▶ **What you need to do**: Please copy out every line of the listing below in which the word "agent" appears.

▶ **Supplied material**:
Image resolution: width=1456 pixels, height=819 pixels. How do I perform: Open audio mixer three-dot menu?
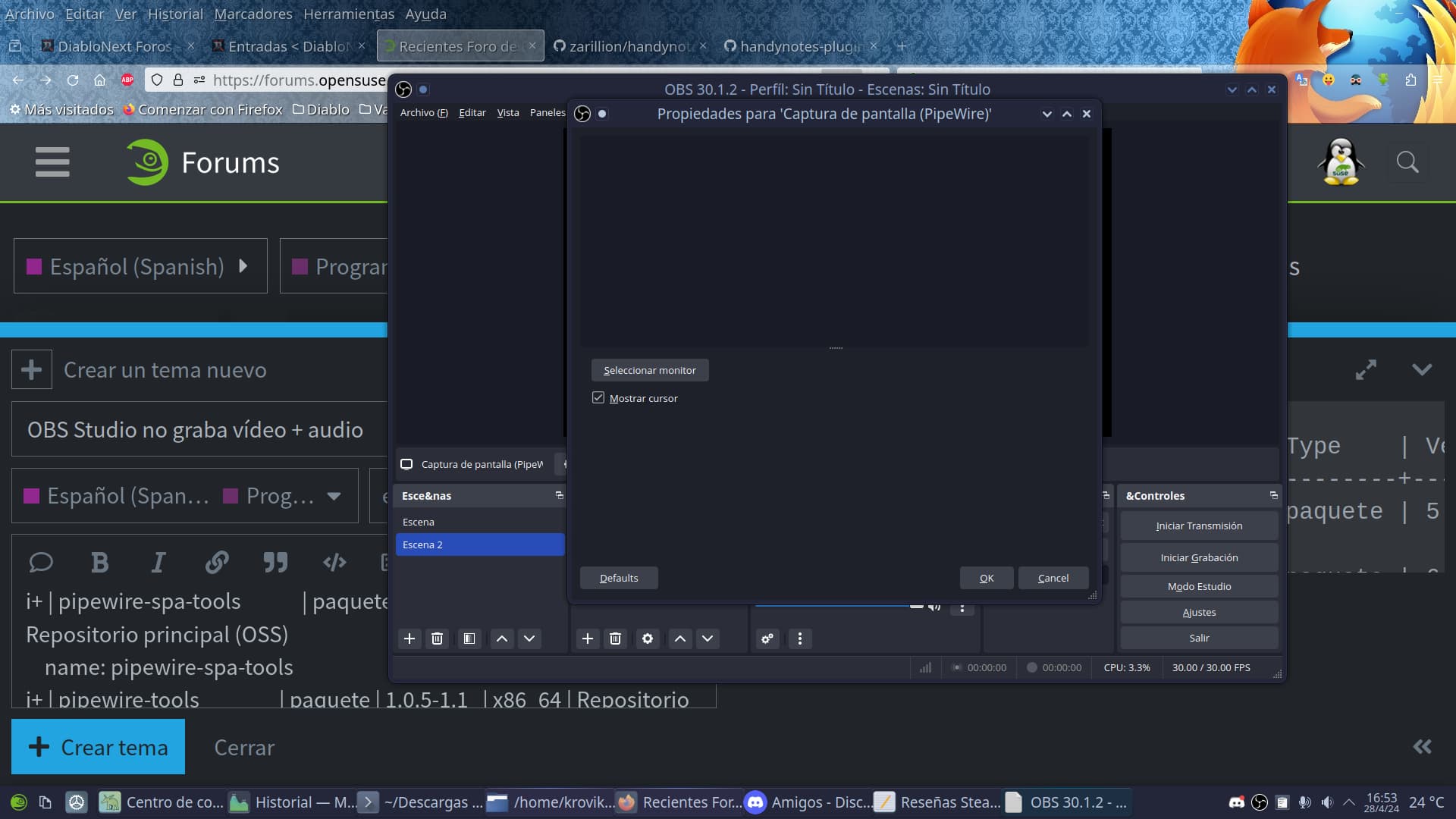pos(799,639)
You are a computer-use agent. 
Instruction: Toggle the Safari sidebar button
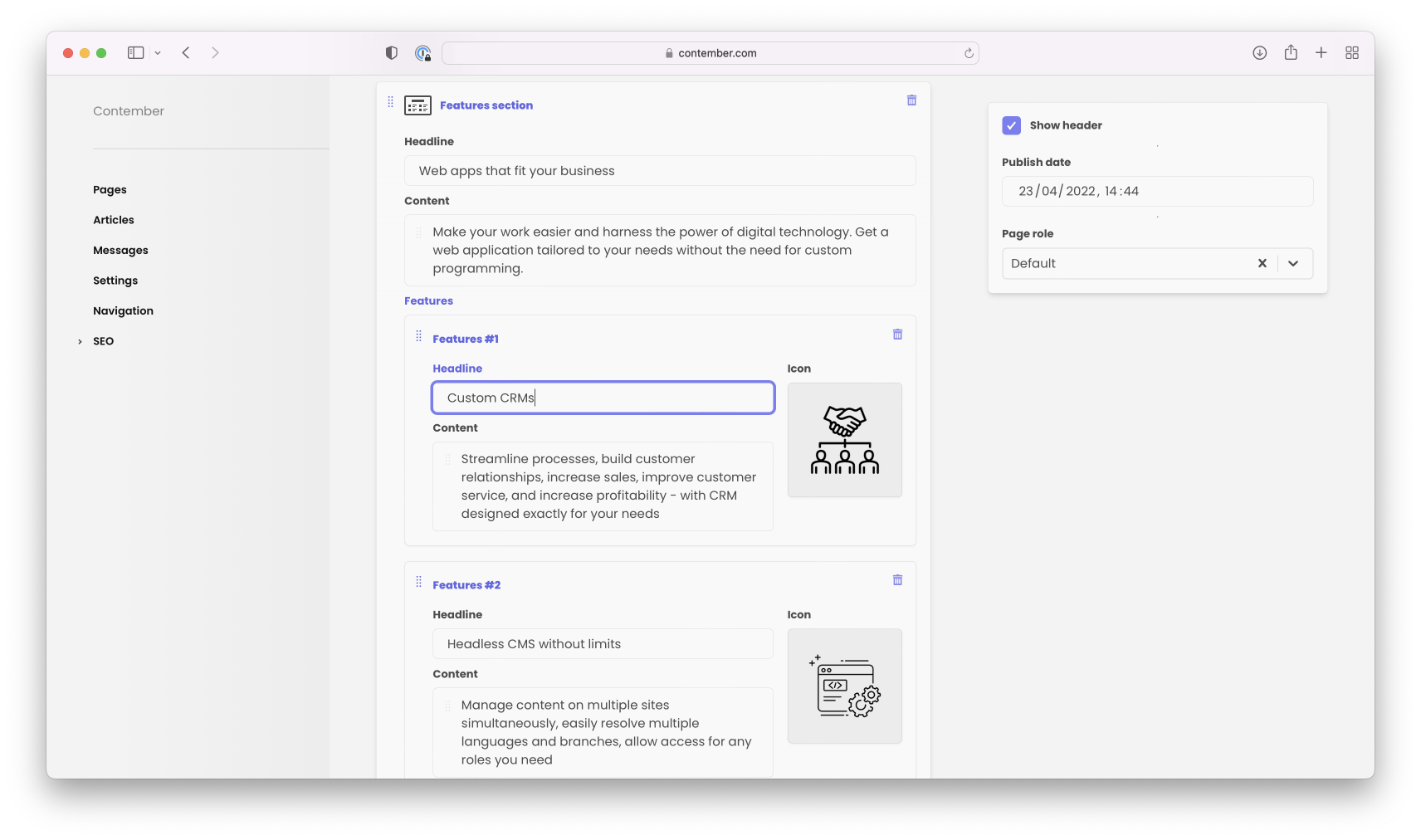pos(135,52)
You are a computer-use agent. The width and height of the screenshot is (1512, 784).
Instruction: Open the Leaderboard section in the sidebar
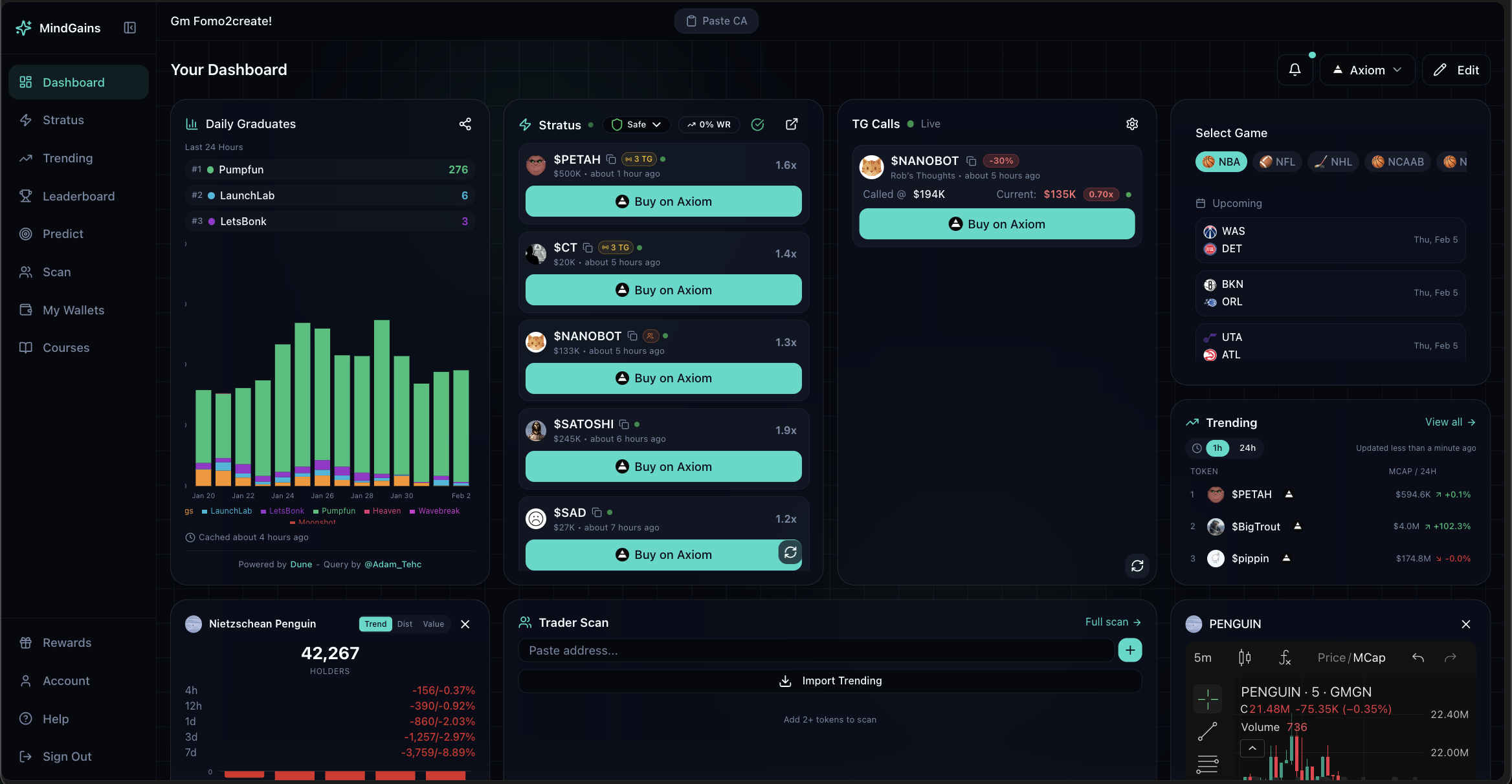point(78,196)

* * *

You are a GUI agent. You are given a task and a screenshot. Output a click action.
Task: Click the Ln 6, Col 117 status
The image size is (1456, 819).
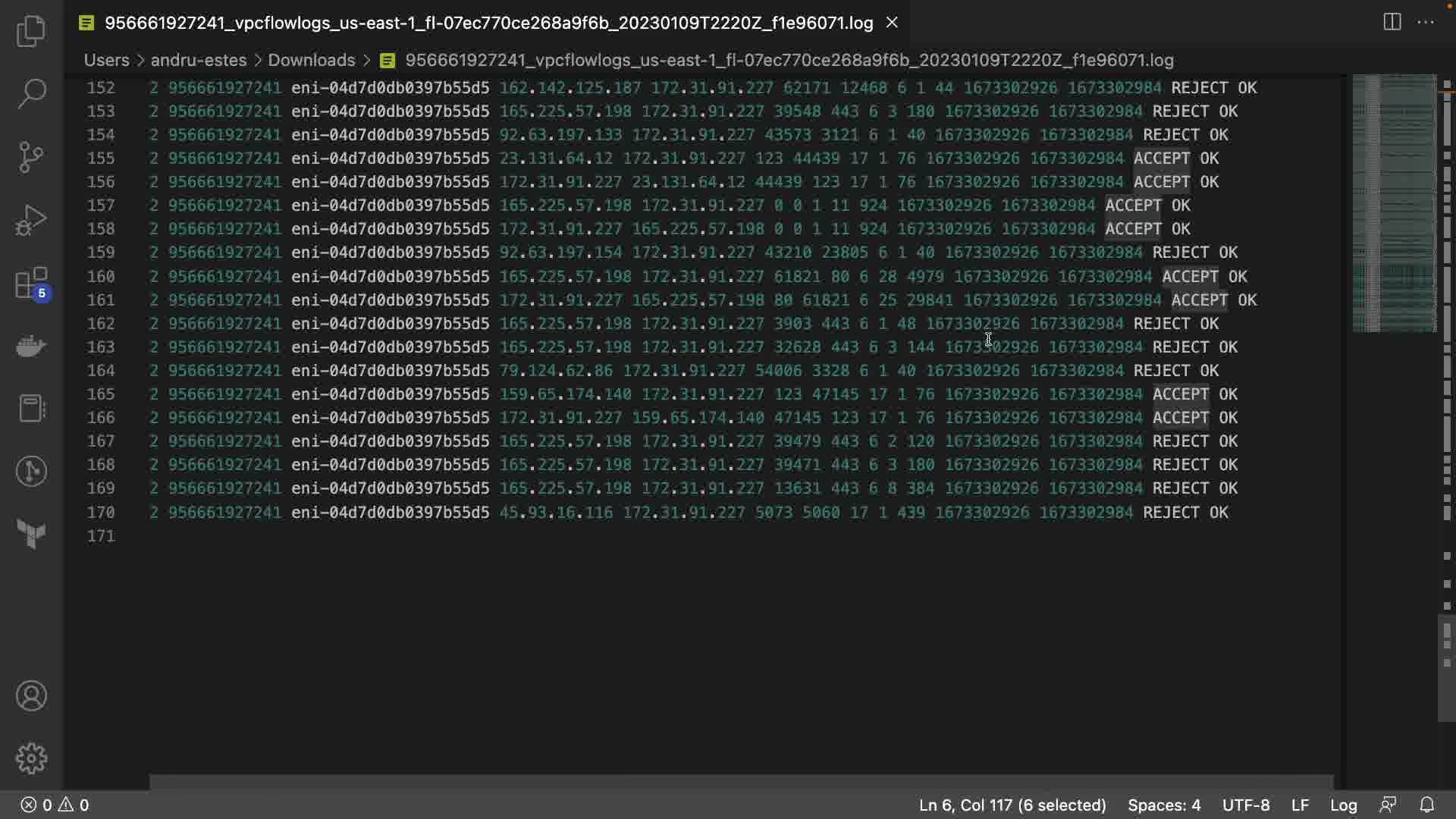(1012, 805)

▶ **Answer to this exercise**:
You are a computer-use agent. 
You are a computer-use agent. The width and height of the screenshot is (1512, 784).
You are a GUI agent. You are given a task and a screenshot. Output a click action.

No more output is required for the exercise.